Сегодня Коксон был менее украшен, чем в тот раз, когда он готовился к встрече с командором. Однако все равно не менее роскошно, а вид у него был такой же степенный. На нем был отделанный мехом хитон темно-пурпурного шелка, поверх надета широкая, вся в складках, белоснежная тога. На левом плече черной бархатной накидки виднелся восьмиконечный крест его ордена, ток не закрывал лба и позволял видеть его волосы.

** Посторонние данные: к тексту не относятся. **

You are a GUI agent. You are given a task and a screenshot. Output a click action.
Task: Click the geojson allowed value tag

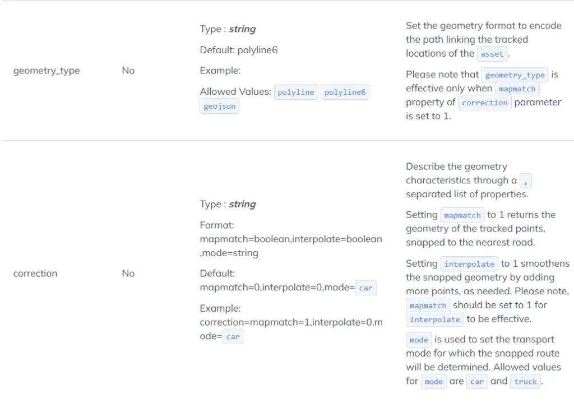220,106
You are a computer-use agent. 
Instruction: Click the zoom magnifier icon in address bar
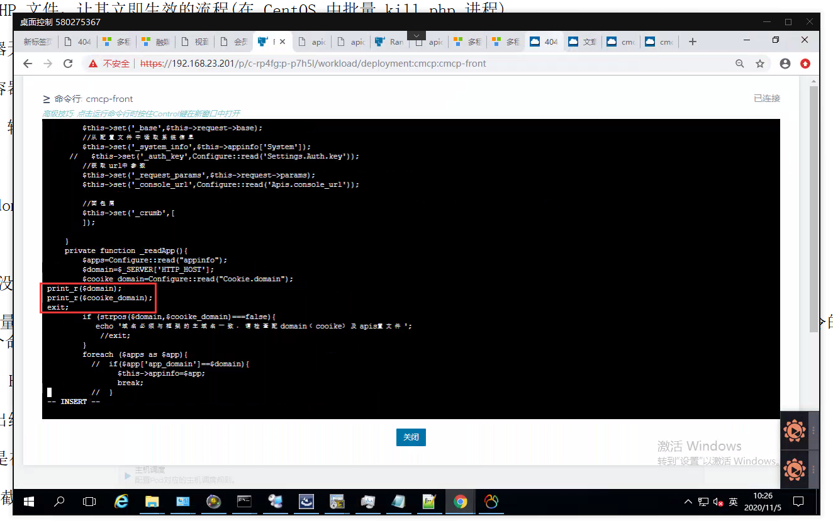[740, 64]
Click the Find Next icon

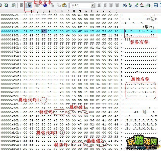point(137,5)
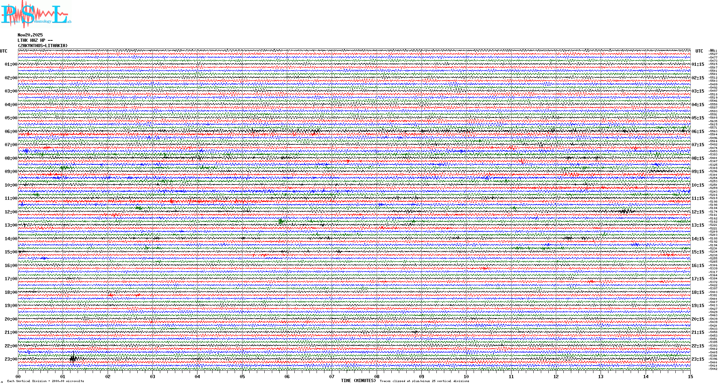Click the TIME (MINUTES) axis title
The image size is (719, 386).
(358, 381)
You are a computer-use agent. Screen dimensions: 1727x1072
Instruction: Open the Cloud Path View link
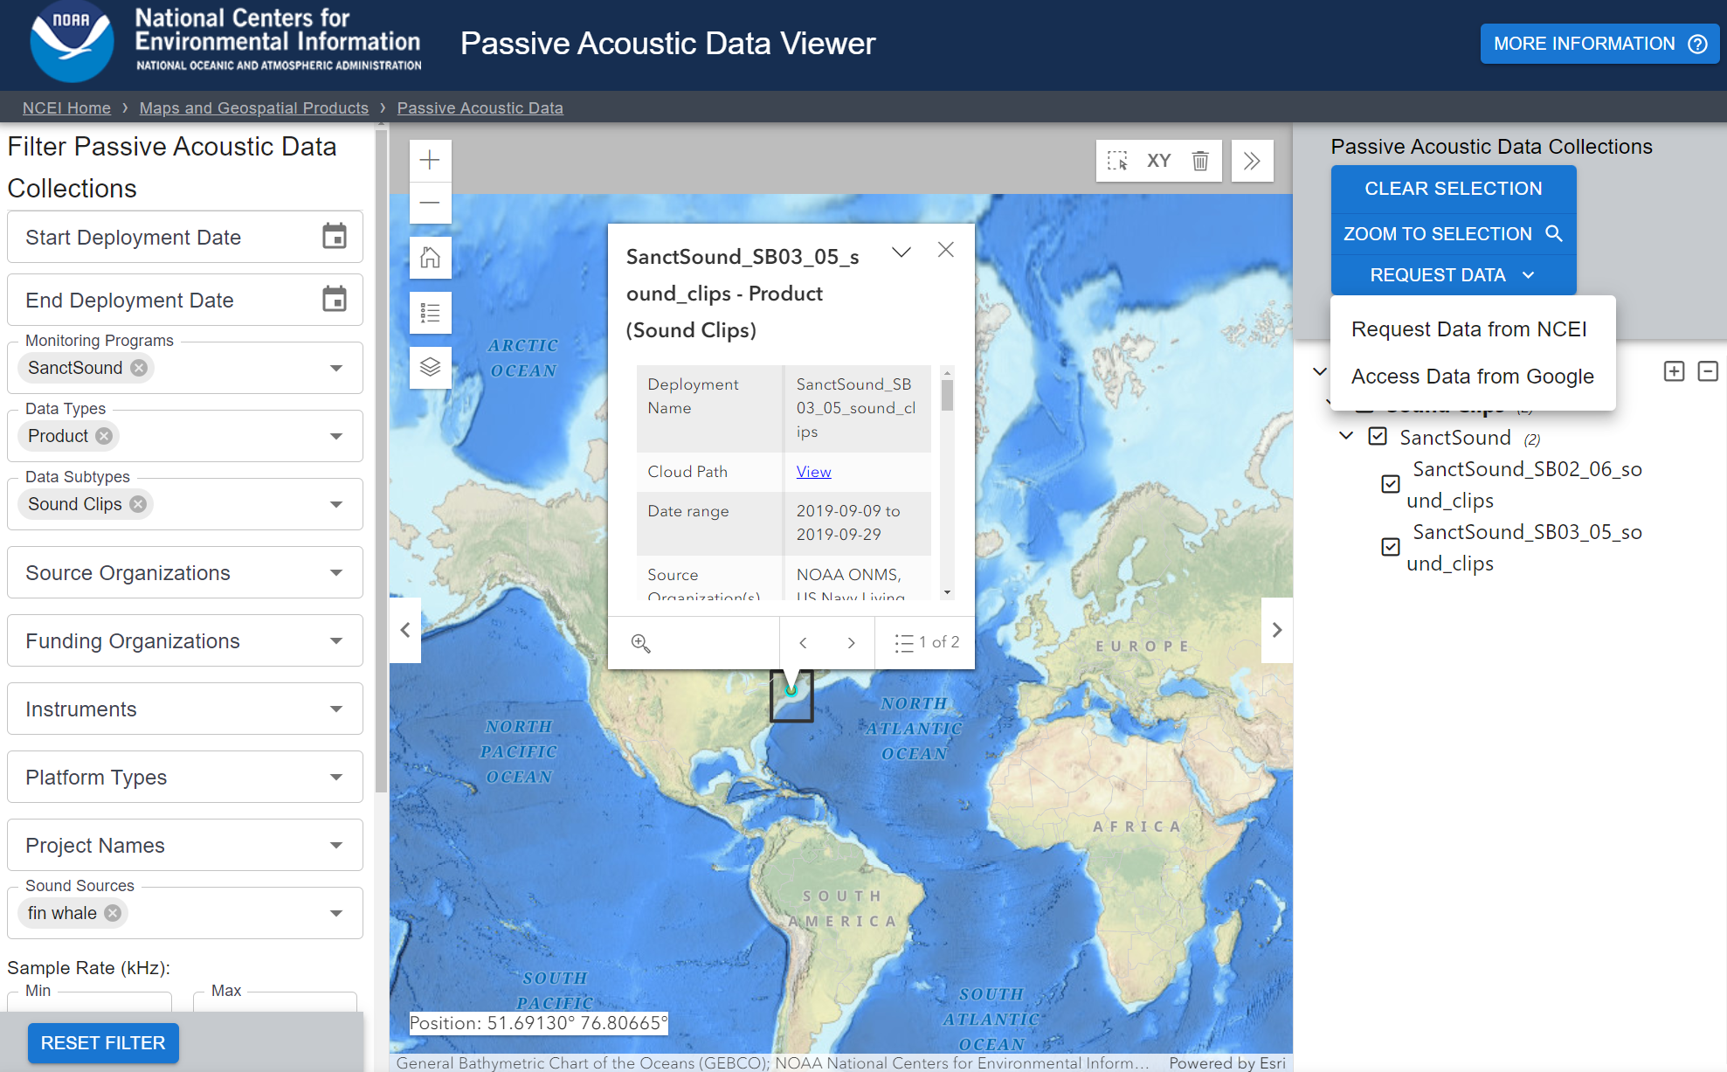tap(813, 472)
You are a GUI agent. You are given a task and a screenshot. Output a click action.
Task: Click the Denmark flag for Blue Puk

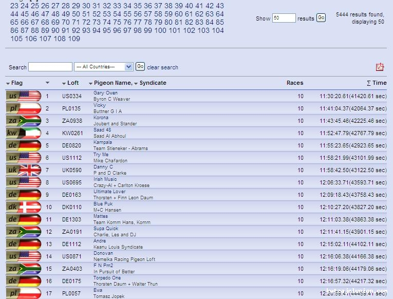tap(24, 207)
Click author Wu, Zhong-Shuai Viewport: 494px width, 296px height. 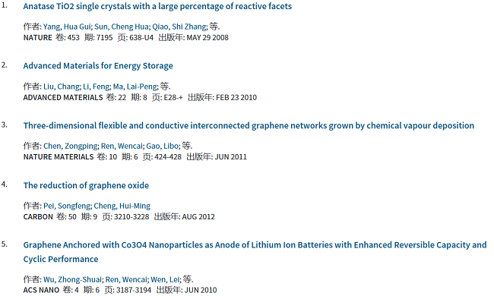tap(72, 279)
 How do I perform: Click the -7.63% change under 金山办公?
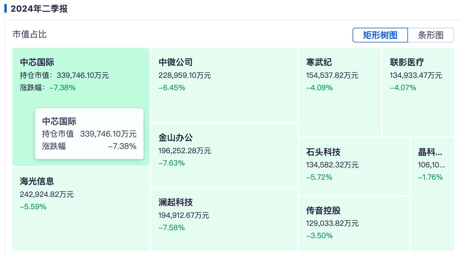pos(171,163)
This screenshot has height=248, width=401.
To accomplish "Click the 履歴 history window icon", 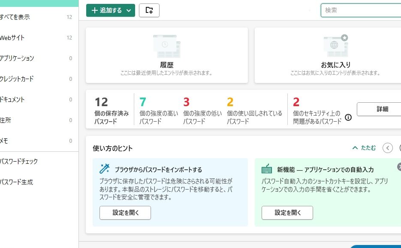I will pyautogui.click(x=166, y=46).
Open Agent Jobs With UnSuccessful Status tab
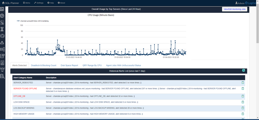The height and width of the screenshot is (120, 259). 124,65
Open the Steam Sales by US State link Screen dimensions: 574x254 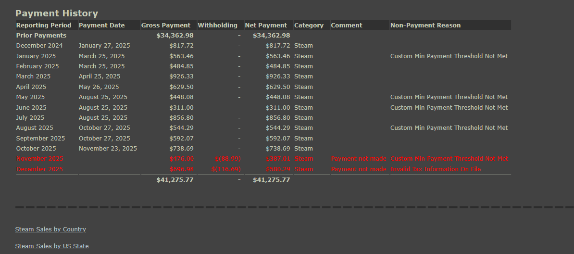[51, 246]
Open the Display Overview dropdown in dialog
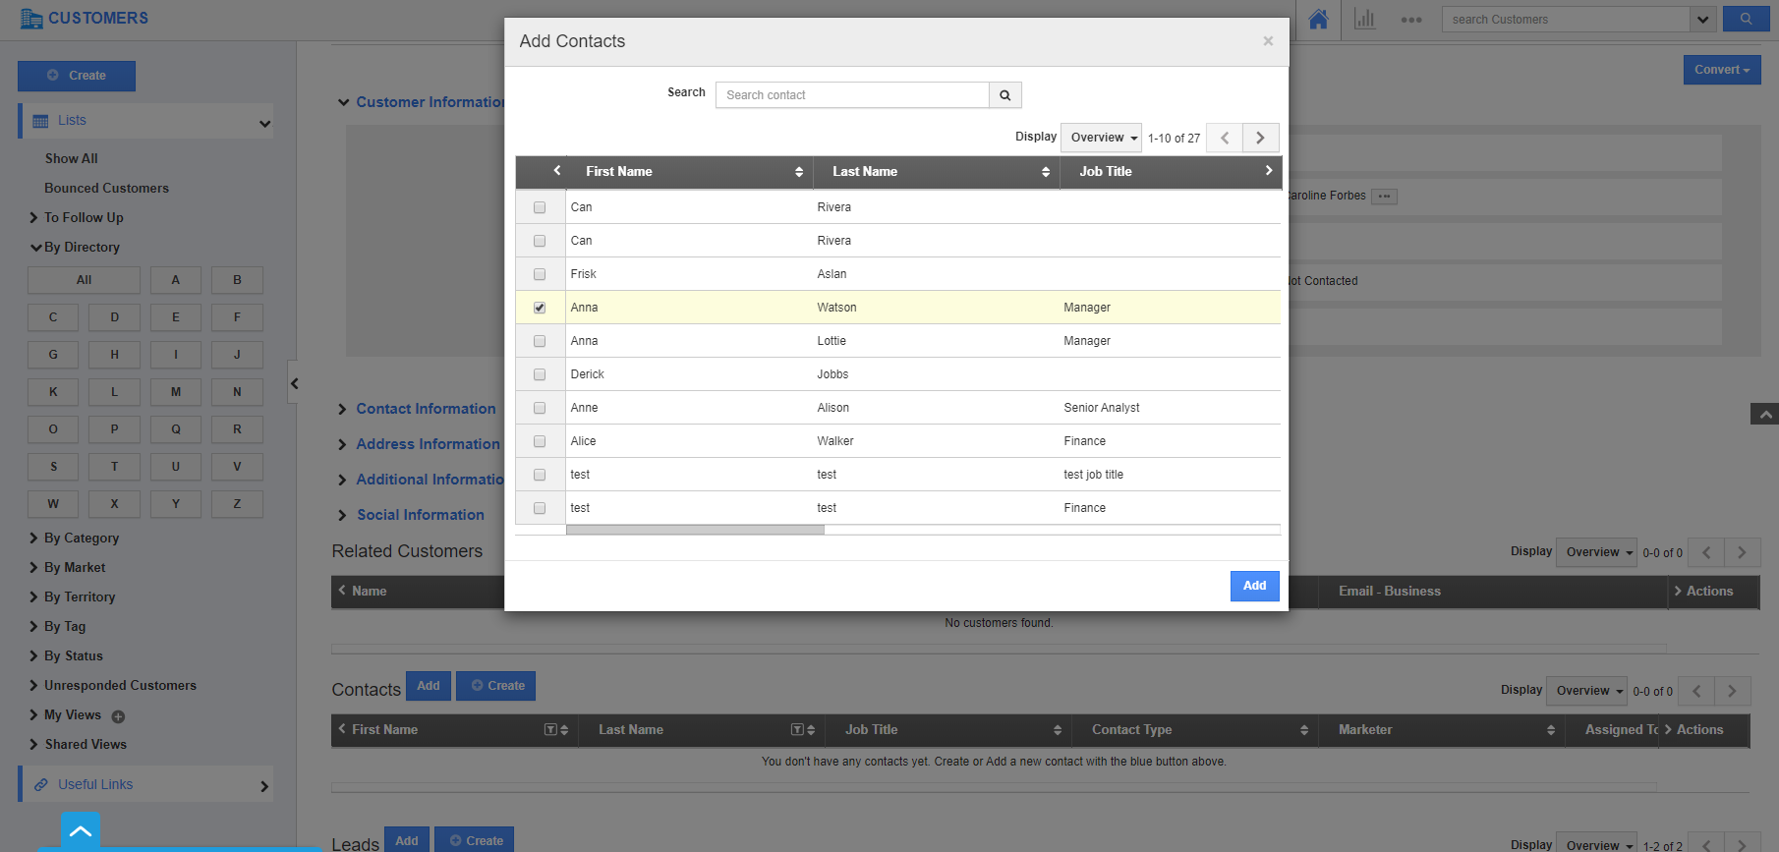The image size is (1779, 852). coord(1102,138)
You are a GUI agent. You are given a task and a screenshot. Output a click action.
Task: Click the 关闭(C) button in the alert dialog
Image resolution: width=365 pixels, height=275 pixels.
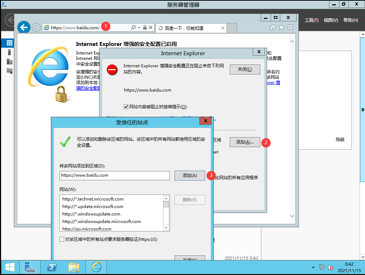[245, 69]
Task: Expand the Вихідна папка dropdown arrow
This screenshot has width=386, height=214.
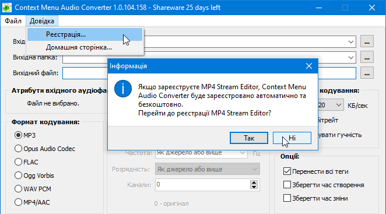Action: tap(351, 58)
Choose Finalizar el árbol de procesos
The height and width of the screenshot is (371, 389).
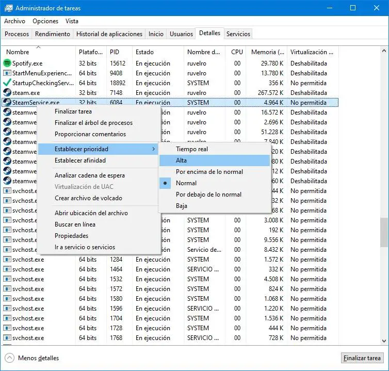pyautogui.click(x=93, y=123)
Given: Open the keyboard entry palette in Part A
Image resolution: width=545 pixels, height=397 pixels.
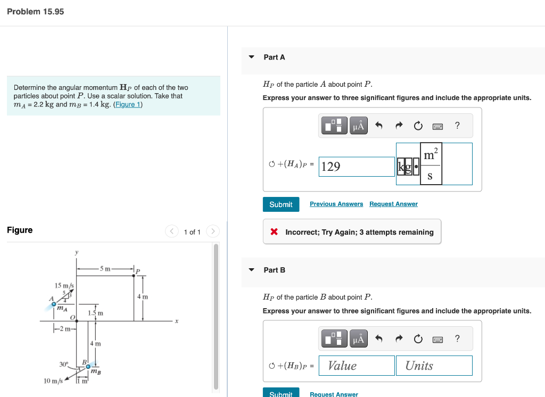Looking at the screenshot, I should (x=437, y=125).
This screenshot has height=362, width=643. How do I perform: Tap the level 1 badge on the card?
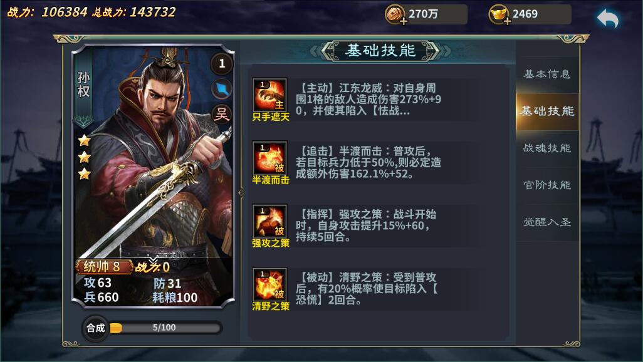[221, 63]
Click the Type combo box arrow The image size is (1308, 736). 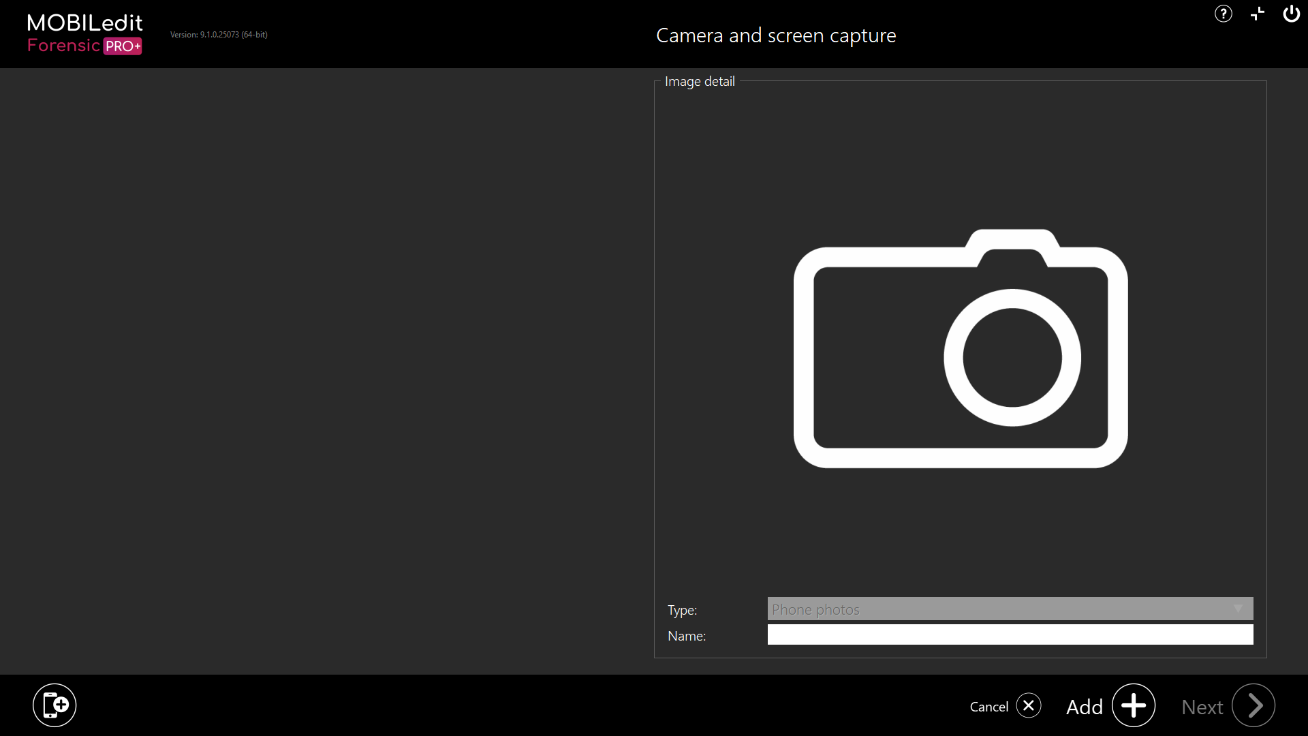click(1238, 609)
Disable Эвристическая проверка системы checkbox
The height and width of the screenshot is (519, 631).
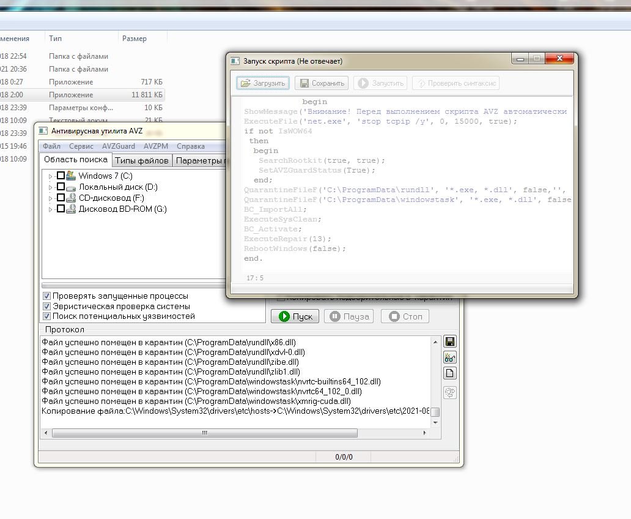pos(46,306)
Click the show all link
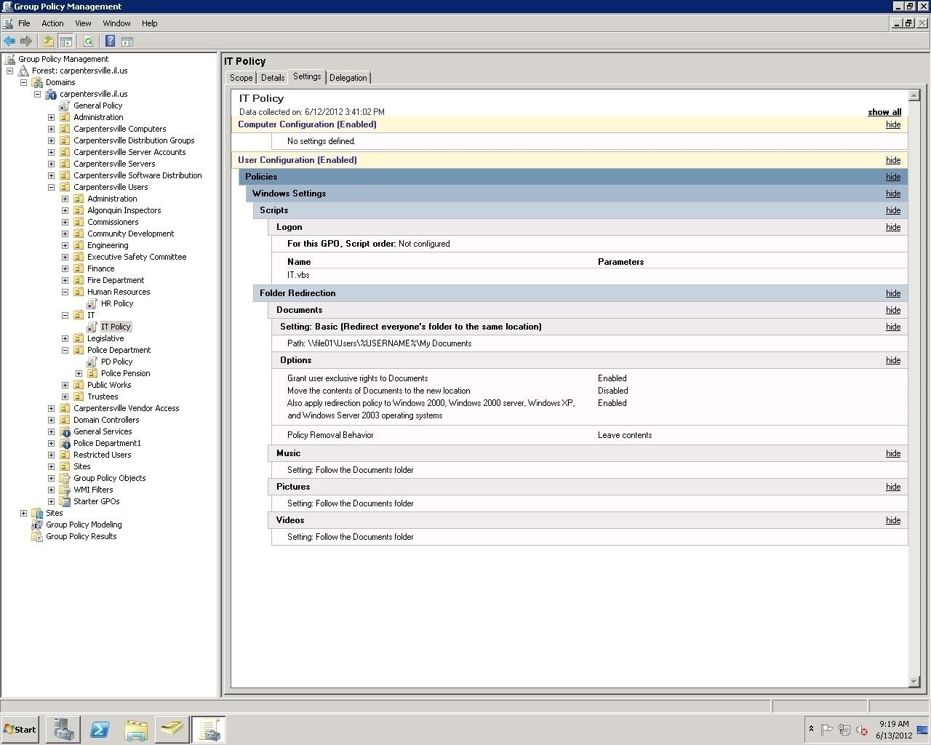The width and height of the screenshot is (931, 745). (884, 111)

— Генерал! — воскликнул он с лукавством и скорбью в голосе. — Да вас и не узнать в этаком плачевном виде!
— Преподобный приор, — решительно обратился к нему Дюпарке, — нам не повезло, военная удача не сопутствовала нам. Однако нам все-таки удалось уйти от неприятеля. Поскольку тот, кого вы отлично знаете, изменил Отечеству и поднял мятеж против трона, мы предпочли не сдаваться ему, а просить покровительства у капитана Томаса Уорнера.
— Сын мой, — ответил приор, — капитан уже предупрежден. Надеюсь, он пожелает принять вас…
Он отступил на шаг назад, дабы получше рассмотреть жалкое облачение пленников.
— Но в таком нелепом виде! — воскликнул он наконец с брезгливой гримасой. — И думать нечего, чтобы он принял вас в этаких нарядах! Да они ведь все в грязи и в пыли!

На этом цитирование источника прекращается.